(Stored data)
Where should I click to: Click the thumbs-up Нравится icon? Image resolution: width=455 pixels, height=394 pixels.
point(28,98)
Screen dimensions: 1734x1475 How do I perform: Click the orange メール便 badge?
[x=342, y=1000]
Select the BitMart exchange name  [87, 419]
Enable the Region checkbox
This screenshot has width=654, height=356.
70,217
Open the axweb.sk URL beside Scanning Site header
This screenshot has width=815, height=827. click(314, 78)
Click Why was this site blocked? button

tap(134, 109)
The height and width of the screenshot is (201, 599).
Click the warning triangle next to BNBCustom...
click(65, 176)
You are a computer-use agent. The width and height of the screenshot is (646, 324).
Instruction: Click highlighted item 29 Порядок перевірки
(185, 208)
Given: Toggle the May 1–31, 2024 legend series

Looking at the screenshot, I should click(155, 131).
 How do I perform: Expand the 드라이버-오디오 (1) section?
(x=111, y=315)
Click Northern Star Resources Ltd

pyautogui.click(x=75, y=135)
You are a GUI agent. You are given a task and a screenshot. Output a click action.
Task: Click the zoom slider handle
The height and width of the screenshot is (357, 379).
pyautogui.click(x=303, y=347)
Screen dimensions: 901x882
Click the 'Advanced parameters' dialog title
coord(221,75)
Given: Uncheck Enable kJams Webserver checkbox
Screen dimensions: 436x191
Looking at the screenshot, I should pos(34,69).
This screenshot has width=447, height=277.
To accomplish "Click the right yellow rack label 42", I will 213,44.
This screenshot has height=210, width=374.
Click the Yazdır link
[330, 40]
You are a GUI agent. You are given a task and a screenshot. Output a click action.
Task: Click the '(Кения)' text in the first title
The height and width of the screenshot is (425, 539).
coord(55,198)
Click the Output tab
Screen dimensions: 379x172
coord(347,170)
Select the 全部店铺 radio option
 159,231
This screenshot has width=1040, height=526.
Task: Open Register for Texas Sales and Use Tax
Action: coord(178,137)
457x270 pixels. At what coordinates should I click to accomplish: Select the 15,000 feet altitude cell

→ Task statement
An exact copy of the data, with every line intact, is the required answer.

→ Written response
Where should I click to: Click the thumbs-up Нравится icon? Image resolution: width=455 pixels, height=394 pixels.
point(28,98)
Screen dimensions: 1734x1475 How do I perform: Click the orange メール便 badge?
[x=342, y=1000]
Select the BitMart exchange name  [87, 419]
Enable the Region checkbox
This screenshot has width=654, height=356.
70,217
Open the axweb.sk URL beside Scanning Site header
This screenshot has width=815, height=827. click(314, 78)
Click Why was this site blocked? button

tap(134, 109)
The height and width of the screenshot is (201, 599).
Click the warning triangle next to BNBCustom...
click(65, 176)
You are a computer-use agent. The width and height of the screenshot is (646, 324).
Instruction: Click highlighted item 29 Порядок перевірки
(185, 208)
Given: Toggle the May 1–31, 2024 legend series

Looking at the screenshot, I should click(155, 131).
 How do I perform: Expand the 드라이버-오디오 (1) section?
(x=111, y=315)
Click Northern Star Resources Ltd

pyautogui.click(x=75, y=135)
You are a GUI agent. You are given a task and a screenshot. Output a click action.
Task: Click the zoom slider handle
The height and width of the screenshot is (357, 379).
pyautogui.click(x=303, y=347)
Screen dimensions: 901x882
Click the 'Advanced parameters' dialog title
coord(221,75)
Given: Uncheck Enable kJams Webserver checkbox
Screen dimensions: 436x191
Looking at the screenshot, I should pos(34,69).
This screenshot has width=447, height=277.
To accomplish "Click the right yellow rack label 42", I will 213,44.
This screenshot has height=210, width=374.
Click the Yazdır link
[330, 40]
You are a GUI agent. You are given a task and a screenshot. Output a click action.
Task: Click the '(Кения)' text in the first title
The height and width of the screenshot is (425, 539).
coord(55,198)
Click the Output tab
Screen dimensions: 379x172
coord(347,170)
Select the 全部店铺 radio option
 159,231
This screenshot has width=1040, height=526.
Task: Open Register for Texas Sales and Use Tax
Action: coord(178,137)
457x270 pixels. At what coordinates should I click to accomplish: Select the 15,000 feet altitude cell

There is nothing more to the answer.